There is no consensus as to whether or not metastatic nodules in the liver should be biopsied for tumor grading in cases of neuroendocrine tumors with ‘synchronous liver metastasis’. In this study, ...we compared the Ki‐67 labeling index between the primary tumor and synchronous liver metastasis in 30 patients, who had received simultaneous resections. Examined tumors were of the small bowel (n = 18) or pancreas (n = 12), and G1 or G2 in primary histologic grade. In 20 patients (67%), the Ki‐67 index was similar between the primary tumor and liver metastasis, but 10 (33%) showed an elevation of 3.4–14.4% in the liver, which increased the tumor grade in 4 cases. The Ki‐67 elevation in the liver was more common in G2 than G1 neoplasms (P = 0.002). The size, but not number, of liver metastases was significantly larger in patients with an elevated Ki‐67 index (P = 0.006).
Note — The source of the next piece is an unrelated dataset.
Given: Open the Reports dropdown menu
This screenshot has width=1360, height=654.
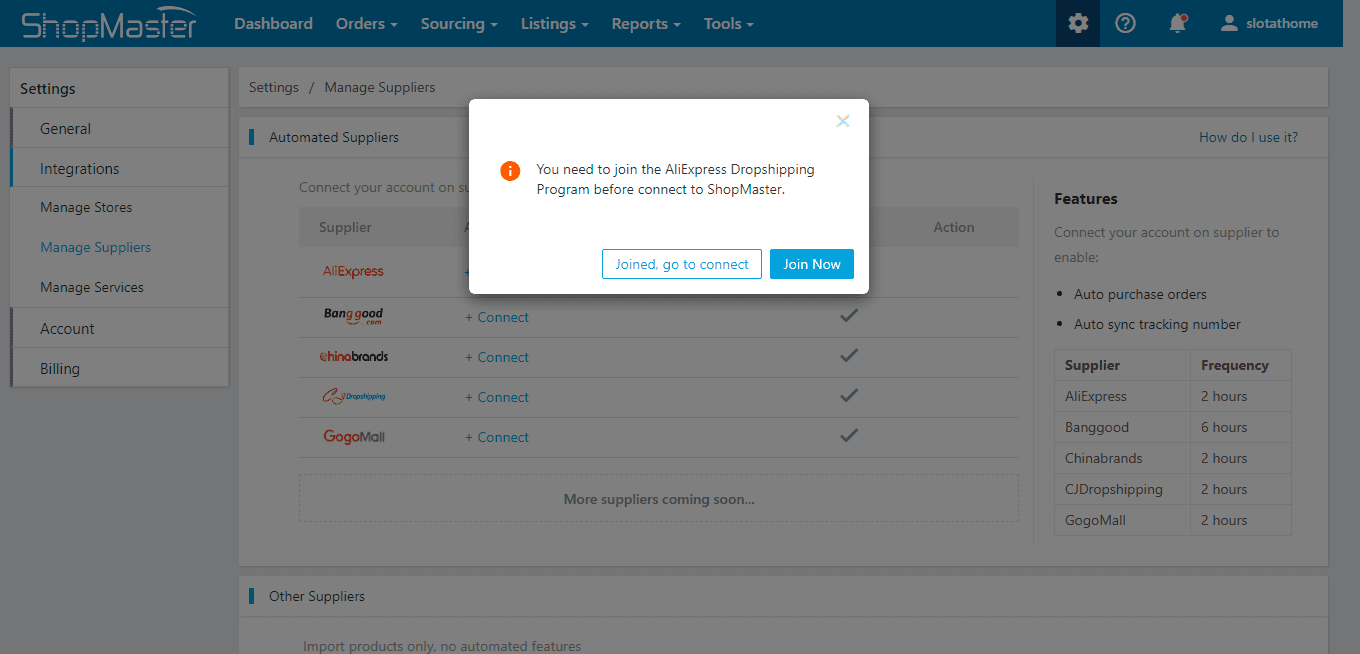Looking at the screenshot, I should click(x=646, y=23).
Using 40 mm as a provisional cutoff for the greatest diameter of liver metastases, the positive predictive value of this discriminator for elevated Ki‐67 was 56%, and the negative predictive value was 93%. In conclusion, synchronous liver metastases can yield a higher Ki‐67 labeling index than primary neuroendocrine tumours, particularly when the secondary is greater than 40 mm.